Nogueira diz, também, que os impactos da dificuldade de crédito tornarão o plantio mais caro em relação aos anos anteriores. “Os fertilizantes caíram de preço no mercado internacional, mas agroquímicos e sementes estarão com preços maiores ao longo da safra.” Os custos de produção variam conforme a tecnologia utilizada e o tipo de semente, mas analistas de mercado preveem um aumento da ordem de 11% até 15% em relação à safra passada. Em Mato Grosso do Sul, por exemplo, de acordo com a Embrapa Agropecuária Oeste, a estimativa do custo desta safra varia de R$ 2.780 para a soja convencional a R$ 2.885 para a transgênica.

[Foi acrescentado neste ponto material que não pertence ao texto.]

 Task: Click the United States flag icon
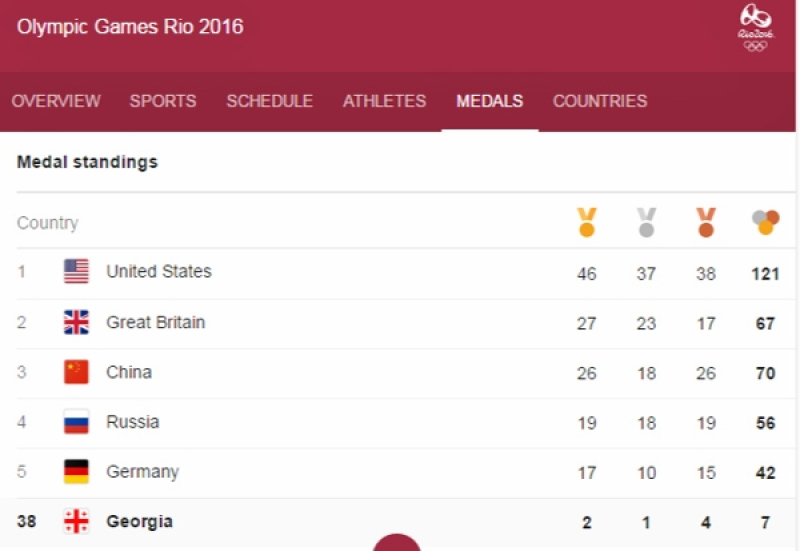coord(76,271)
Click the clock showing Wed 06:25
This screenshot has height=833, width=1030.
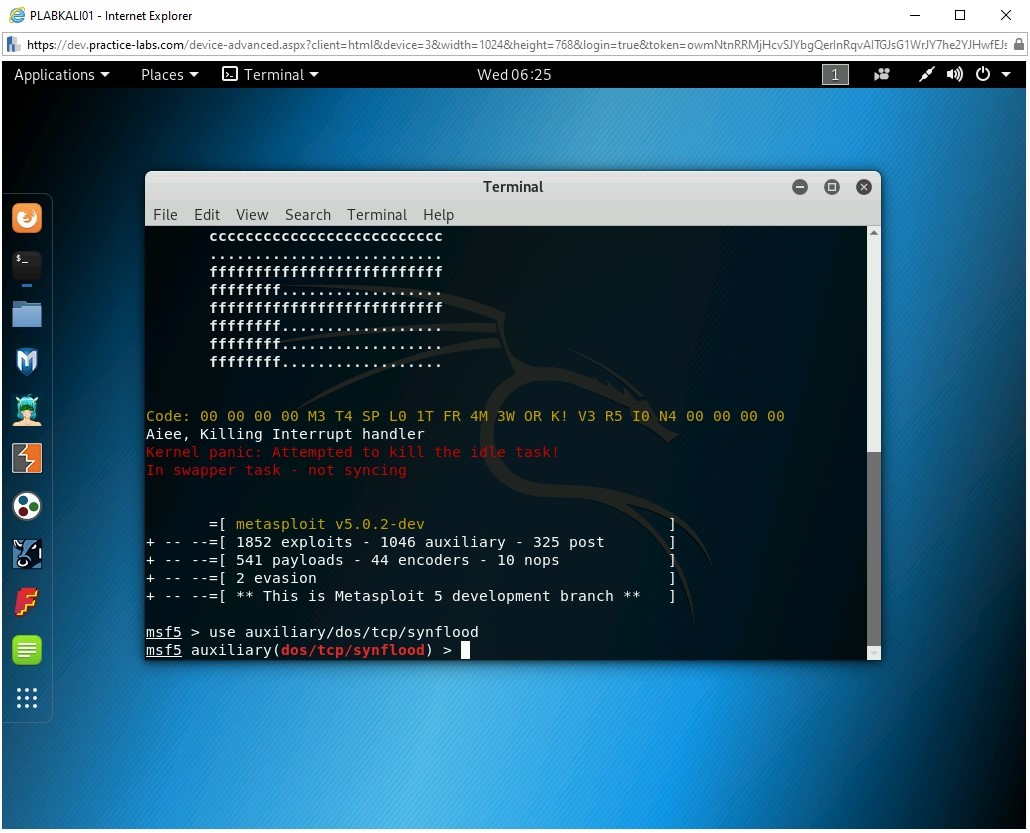coord(514,75)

Por conta do custo, Rosa, da Aprosoja, diz que a tendência na safra 2016/2017 é de uma produtividade abaixo da média da safra anterior. “A produtividade deve vir mais baixa, pela menor capacidade dos agricultores em investir em tecnologia, como na seleção de sementes e defensivos”, afirma ele. “Muitos vão usá-los apenas na última hora, quando for estritamente necessário.”

Além disso, o clima ainda pode ser um entrave à produção. “Há previsões de que as chuvas só começarão no Centro-Oeste e no Nordeste por volta do dia 20 de novembro”, diz Rosa (leia mais na pág. 25).  “O atraso da chuva pode afetar a produtividade das lavouras.” De acordo com a Conab, a média nacional da safra passada foi de 48 sacas de soja e de 80 sacas de milho por hectare. “Eu produzi 47 sacas, mas vizinhos meus chegaram a produzir 35 sacas de soja por hectare”, afirma Rosa. 

No mercado internacional, o cenário produtivo também é desafiador. A previsão para a safra americana 2016/ 2017 é de 105 milhões de toneladas de grãos, ante 106,9 milhões na safra passada. Já em relação à produção global, o Conselho Internacional de Grãos (IGC, na sigla em inglês) anunciou no final de agosto que a safra 2016/2017 será a maior já registrada. A previsão é alcançar 1,35 bilhão de toneladas de soja e milho,170 milhões acima da estimativa anterior. Para Leonardo Amazonas, analista do mercado soja da Conab, o aumento da produção deve pressionar para baixo os preços da commodity no mercado internacional. “Em março, os Estados Unidos chegaram a interromper a exportação de soja, em razão dos preços internacionais muito baixos”, diz Amazonas. Na bolsa de Chicago, o preço vem ficando próximo de US$ 10 por bushel, equivalente a US$ 22 a saca de 60 quilos, ante a média esperada de US$ 11 a US$ 12 por bushel. Em real, no final de agosto, o preço máximo ficaria em R$ 86 em Chicago.